29 Aralık 2009 Salı

yüz...
bir sessizliği yürüdün gece boyu...
akıl suskunluk,akıl sade...
sen bir yolu gecelerdir yürüyorsun...haberin var mı pencereden sokağı izlemelerinden?yok...sen sadece yürüyorsun...
acıkmaktı evet,hem de hiç acıkmak istemeden acıtmaktı amaç,yollara gidilecekti sessiz,dağlar...ne çok sevilirdi eskiden kimsesiz gidilen dağlar...
sustun...
hep susarsın...sen hep aslında yapmak istemediklerini yaparsın...

2 yorum:

kızgın damdaki kedi dedi ki...

oysa söylemek istediklerini başka şekillerde dile getiriyordu. anlatmanın hesabı kitabı başka. dinlemenin yolu yordamı başka. Bir söz uçar, gelip konar hiç umulmadık duygulara, duygular vardır ki ödünç verilir hissiz kelimelere. kim kimden alacaklıdır kim kime ne verir. bazen kelimeler eksilir duyguları çoğaltarak; bazen de duygular eksilir kelimeleri çoğaltarak.

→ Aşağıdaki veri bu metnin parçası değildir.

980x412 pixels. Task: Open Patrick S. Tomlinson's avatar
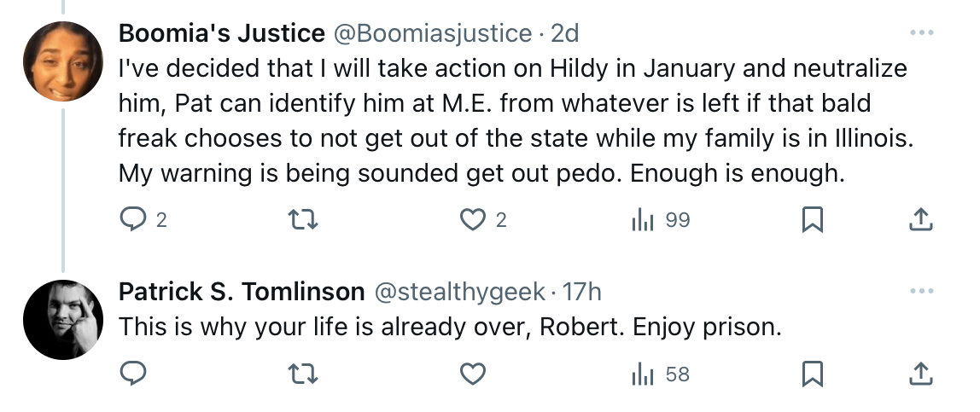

suskunluk, görmek istemenin taslağı değil midir ?

selçuk dedi ki...

Sonsuz bir mavilik pencerede,alacak verecek kalmamış,komşuların yarısı kış uykusunda yarısı sarhoş.
konuşmaya gerek var mı?teklif edecek birşeyim yok ki,kalmadığından değil,hiç yoktu!İlahi sessizlik!pop art ı bilemedi diye terkedilir mi hiç adam?alemsin.hissiyatımın ölçüm birimi yok,korkarım olmayacakta.iki satır sarhoş olunca musikiye dadanmak babandan miras,ne yapsan değişemezsin.yan komşu bağlama çalıyor,akşam 8-10 arası türkü bardayım aramayın boşuna...ince duvar tanımı için bir devrimdir bu söylediklerim sen ister inan ister inanma.